SOURCE EXCERPT:

6.01.2006

Americana, Or: How I Learned to Stop Worrying and Love the Bomb


Once again I find myself with my ass planted on the seat for “Confession Time”. It's hard to write these things with any sense of decency. You just always feel like an asshole, that fact is universal. In other words, you have to come to terms with being a young, irrational nimrod and hope that you can skate by on your apologies and retractions.

My situation, the one that requires apologies and retractions, is rooted in the hatred of American culture. You see, at fourteen, I hated my parents. By eighteen I acquired considerably meatier enemies, namely American government and American culture. I hated the media, the suburbs, the cars, the lawns, children, schools, American flags. For all intents and purposes, I hated pugs and butterflies, and most definitely SUV's. And although I still have plenty of reservations about the sports utility vehicle for people who are not interested in sports or utilities (or vehicles), somehow, the American flags, schools, children, lawns and general details began to fascinate me much more than I ever thought possible. They did so not because of their idealized form, but because of their absolutely average, tired, pissed off, rusted or hillariously mad existence. After spending at least two hours looking through the found photograph website I realized that I, a Polish immigrant to the States who felt neither Polish nor American and who somehow felt pressure to reject this country, really liked front lawn American flag displays, and those front porch ducks that people dress in team jerseys.

I realized that my pessimism was slowly being replaced by fascination, and that my elitism was slowly replaced by curious inclusiveness.


Motherfucker!” i thought, “I have completely lost my edge!”

It is true. I have.

But I have to confess, once you give up the edges you realize the extent of the flattland.


L,

-i.

5 comments:

Anonymous said...

Everyone is fascinated with american culture, you just didnt like it then because it was popular to like so you were against it, but now its hip to hate it so you like. Kind of like me and guacamole. Everyone I know used to like it, and I kind of did but was afraid to endulge because of social appearances. Now Ive come to terms with loving it, and now I cant get enough. And I feel more at peace about it then ever. So cheers to civil defense drills, apple pie and the forth of july, and your love for it.

STATED GOAL 1: Retype part of the blog post on American culture word for word, beginning at the words "It is true." and stopping after "love for it.".
STATED GOAL 2: Continue the blog post on American culture from the point where it stops.
The listing that follows has no connection to the blog post on American culture.

DATA SHOWN:
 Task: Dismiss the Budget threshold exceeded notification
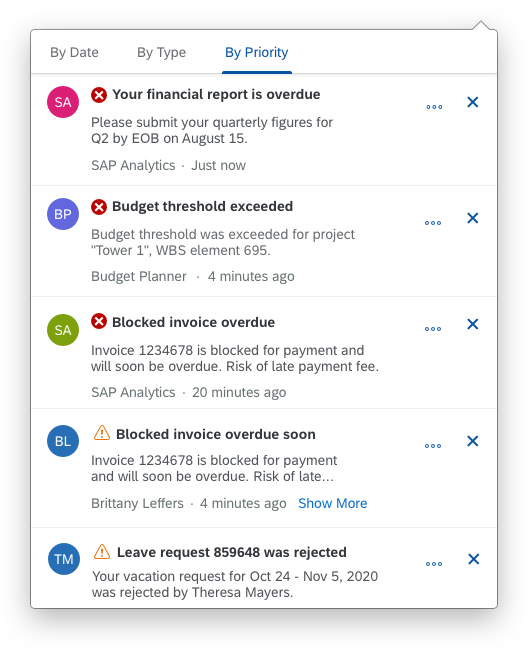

WRITTEN RESPONSE 1:
It is true. I have.

But I have to confess, once you give up the edges you realize the extent of the flattland.


L,

-i.

5 comments:

Anonymous said...

Everyone is fascinated with american culture, you just didnt like it then because it was popular to like so you were against it, but now its hip to hate it so you like. Kind of like me and guacamole. Everyone I know used to like it, and I kind of did but was afraid to endulge because of social appearances. Now Ive come to terms with loving it, and now I cant get enough. And I feel more at peace about it then ever. So cheers to civil defense drills, apple pie and the forth of july, and your love for it.

WRITTEN RESPONSE 2:
The L

Anonymous said...

You definately lost your edge. I saw it coming the moment you said that the Jeep was "for me". Wise words, but unexpected from your eco-friendly Zuitsuit.

hydrocoil said...

I don't know if I say that it's hip to hate it so I love it. Maybe there is some truth in that. Hell, I always enjoy a good round of self deprecation. I had this epiphany, though, after spending a good two or three hours staring at this website. http://www.10eastern.com/foundphotos/ . And, truth be told, anything can be 'hip' so long as you defend your taste in it with enough vigor and make it sound like all of the other bastards are missing out. So cheers to guacamole, bad whisky, great vodka and scissors. Scissors are the new typewriters.

Best of!
-i.

Anonymous said...

It's good to hear your voice without an undercurrent of anger.

Edge is often confused with passion or panache, when, in reality, it's more akin to angst. Loosing edge is like getting rid of an unwecome houseguest. More power to ya!

Hope you're doing well.
If not, keep your chin up.


Corinne

hydrocoil said...

Corinne...
man, it's good to hear from you. If you're ever strolling through Costello, feel free to give me a knock or a call. (8081921)

-i.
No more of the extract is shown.